*GOAL:* Copy out the part of the records that opens with the line containing "Where should I click to: Click" and closes with the line containing "(x=16, y=339)", changing "Remote repository" to "Local repository" and keeping all else the same.

[Collected data entries]
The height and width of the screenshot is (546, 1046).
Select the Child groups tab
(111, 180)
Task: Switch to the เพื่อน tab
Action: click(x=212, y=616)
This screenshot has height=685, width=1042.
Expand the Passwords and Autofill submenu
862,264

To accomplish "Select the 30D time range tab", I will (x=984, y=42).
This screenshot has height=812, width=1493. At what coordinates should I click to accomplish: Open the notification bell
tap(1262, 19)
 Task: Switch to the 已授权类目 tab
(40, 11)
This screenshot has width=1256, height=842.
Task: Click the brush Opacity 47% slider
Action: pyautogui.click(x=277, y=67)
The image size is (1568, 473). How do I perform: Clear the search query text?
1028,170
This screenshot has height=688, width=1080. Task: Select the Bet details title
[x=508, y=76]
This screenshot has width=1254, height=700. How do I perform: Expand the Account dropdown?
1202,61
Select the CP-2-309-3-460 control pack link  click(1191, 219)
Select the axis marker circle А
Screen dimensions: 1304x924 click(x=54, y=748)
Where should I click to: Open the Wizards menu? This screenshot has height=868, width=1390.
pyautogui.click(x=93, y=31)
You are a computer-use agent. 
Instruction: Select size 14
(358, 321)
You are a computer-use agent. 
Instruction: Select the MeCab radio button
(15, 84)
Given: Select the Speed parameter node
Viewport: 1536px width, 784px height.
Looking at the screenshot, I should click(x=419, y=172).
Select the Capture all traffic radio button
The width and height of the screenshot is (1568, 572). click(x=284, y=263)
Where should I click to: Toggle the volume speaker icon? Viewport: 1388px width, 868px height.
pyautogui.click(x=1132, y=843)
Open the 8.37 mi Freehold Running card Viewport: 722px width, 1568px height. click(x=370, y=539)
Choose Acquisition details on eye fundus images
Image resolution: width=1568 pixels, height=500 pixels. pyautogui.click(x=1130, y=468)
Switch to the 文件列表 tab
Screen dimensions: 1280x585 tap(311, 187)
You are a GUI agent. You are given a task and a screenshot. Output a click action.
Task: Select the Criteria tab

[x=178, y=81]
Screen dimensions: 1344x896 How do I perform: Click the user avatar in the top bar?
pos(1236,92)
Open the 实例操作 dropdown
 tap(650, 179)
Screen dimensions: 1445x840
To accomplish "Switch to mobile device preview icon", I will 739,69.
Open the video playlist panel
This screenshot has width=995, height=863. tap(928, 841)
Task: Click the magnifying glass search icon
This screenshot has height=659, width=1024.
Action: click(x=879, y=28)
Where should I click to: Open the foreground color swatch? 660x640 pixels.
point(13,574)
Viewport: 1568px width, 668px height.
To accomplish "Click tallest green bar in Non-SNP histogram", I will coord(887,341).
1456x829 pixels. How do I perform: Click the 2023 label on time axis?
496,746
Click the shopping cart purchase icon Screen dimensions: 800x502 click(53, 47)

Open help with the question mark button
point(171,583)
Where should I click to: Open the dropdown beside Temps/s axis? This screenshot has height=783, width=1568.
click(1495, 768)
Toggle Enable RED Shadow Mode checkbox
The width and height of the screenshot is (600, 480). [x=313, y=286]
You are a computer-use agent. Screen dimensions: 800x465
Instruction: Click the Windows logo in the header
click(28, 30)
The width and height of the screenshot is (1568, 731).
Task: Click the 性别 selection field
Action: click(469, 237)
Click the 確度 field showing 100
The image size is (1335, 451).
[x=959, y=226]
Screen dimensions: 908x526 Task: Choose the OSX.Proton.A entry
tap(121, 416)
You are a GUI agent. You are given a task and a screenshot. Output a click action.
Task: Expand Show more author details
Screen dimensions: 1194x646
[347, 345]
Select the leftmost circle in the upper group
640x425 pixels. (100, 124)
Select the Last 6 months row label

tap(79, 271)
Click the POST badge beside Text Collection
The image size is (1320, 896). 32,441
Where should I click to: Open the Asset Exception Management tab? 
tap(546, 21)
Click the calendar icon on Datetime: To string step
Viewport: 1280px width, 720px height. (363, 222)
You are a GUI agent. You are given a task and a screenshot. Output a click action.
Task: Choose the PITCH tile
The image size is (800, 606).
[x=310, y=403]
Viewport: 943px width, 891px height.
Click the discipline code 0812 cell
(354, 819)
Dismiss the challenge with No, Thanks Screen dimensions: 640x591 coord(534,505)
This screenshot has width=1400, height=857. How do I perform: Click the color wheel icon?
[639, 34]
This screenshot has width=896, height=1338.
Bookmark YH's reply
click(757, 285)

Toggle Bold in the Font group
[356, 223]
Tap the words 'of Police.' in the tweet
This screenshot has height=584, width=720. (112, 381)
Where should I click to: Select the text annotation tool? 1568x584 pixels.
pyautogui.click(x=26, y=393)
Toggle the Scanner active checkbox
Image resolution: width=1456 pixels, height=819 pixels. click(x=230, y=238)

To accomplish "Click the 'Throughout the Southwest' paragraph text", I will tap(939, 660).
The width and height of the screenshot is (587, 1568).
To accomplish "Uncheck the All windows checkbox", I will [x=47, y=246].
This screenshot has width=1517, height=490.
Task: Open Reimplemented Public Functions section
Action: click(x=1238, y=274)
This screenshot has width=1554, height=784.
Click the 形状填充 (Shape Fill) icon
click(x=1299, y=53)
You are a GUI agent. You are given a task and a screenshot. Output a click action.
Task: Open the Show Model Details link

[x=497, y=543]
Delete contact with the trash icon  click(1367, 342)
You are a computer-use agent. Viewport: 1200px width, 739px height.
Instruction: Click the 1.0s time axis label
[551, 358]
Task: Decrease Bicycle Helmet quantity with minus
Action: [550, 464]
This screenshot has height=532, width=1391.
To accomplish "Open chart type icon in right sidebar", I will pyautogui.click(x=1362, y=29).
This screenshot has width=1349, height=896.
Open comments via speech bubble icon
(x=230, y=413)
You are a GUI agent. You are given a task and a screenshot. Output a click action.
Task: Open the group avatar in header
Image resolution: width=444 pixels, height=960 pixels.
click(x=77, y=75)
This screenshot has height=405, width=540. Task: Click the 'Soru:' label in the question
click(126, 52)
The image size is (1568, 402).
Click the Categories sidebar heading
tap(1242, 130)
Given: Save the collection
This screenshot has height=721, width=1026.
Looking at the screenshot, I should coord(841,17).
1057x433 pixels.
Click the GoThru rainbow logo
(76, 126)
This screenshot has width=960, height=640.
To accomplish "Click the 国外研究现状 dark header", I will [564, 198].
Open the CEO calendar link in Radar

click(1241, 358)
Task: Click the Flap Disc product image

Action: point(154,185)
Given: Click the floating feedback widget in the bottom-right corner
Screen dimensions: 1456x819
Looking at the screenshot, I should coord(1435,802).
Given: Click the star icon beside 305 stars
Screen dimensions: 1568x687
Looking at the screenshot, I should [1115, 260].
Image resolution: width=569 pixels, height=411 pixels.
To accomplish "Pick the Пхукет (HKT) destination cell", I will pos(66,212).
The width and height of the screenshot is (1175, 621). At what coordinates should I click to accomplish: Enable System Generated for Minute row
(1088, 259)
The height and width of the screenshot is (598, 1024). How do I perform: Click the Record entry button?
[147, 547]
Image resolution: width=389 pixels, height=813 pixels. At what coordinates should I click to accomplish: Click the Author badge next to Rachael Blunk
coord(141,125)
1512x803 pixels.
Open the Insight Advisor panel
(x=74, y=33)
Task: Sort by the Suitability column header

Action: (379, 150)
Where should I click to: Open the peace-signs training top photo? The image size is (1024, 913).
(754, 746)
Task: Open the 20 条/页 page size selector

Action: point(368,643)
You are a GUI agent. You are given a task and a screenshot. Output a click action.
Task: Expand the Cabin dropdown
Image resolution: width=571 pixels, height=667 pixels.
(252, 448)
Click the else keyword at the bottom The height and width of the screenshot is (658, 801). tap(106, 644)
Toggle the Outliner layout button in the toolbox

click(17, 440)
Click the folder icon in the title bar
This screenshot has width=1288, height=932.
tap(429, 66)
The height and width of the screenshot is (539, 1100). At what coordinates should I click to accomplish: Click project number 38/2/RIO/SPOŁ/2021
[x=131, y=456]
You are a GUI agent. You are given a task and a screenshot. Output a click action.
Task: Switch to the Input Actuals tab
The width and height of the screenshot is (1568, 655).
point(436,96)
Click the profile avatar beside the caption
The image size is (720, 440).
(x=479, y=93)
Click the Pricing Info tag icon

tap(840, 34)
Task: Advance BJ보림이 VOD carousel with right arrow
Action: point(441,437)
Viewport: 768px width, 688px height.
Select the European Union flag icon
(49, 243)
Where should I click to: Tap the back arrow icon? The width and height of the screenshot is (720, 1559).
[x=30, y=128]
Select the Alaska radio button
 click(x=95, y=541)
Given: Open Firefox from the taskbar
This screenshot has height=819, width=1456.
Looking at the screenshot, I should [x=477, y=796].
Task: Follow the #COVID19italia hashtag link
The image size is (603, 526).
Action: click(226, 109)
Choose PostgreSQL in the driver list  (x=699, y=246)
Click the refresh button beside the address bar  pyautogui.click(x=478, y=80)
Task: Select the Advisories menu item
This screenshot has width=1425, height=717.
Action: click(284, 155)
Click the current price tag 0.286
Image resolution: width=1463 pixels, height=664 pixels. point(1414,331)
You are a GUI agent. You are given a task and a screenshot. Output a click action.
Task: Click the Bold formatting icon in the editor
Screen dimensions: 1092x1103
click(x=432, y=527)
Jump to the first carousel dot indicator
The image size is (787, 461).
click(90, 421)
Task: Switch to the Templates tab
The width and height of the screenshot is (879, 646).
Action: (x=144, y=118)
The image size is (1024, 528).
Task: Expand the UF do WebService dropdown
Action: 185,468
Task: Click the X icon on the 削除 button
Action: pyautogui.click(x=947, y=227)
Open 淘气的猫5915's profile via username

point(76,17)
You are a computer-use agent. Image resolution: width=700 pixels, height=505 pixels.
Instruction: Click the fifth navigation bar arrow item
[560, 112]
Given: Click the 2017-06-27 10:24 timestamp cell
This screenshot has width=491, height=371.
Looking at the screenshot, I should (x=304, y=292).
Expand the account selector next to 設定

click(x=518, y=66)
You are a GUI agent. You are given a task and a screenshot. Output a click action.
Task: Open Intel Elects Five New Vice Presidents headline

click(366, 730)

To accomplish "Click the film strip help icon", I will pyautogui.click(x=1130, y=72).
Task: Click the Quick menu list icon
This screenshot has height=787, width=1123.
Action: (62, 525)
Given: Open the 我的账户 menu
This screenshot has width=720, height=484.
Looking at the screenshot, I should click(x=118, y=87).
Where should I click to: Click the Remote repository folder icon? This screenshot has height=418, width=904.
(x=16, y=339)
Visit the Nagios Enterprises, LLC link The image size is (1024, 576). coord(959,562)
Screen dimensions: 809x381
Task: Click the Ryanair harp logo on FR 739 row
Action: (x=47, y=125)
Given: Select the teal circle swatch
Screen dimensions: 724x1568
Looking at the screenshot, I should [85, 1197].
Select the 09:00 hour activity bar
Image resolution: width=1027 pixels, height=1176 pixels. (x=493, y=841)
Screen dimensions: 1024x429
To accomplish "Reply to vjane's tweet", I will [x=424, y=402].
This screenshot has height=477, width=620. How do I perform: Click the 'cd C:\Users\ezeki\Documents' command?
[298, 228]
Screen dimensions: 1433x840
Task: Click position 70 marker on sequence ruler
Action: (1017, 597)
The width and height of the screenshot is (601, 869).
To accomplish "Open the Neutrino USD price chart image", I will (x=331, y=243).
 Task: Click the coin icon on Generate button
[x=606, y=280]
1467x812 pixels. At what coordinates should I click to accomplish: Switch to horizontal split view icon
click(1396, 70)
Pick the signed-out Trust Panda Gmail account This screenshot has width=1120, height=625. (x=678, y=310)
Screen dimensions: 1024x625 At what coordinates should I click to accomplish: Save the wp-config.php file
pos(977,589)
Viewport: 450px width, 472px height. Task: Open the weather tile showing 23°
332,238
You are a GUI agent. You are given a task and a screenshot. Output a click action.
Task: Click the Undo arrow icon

*RIGHT ANSWER:*
Where should I click to: Click the Local repository folder icon? This screenshot has height=418, width=904.
(x=16, y=339)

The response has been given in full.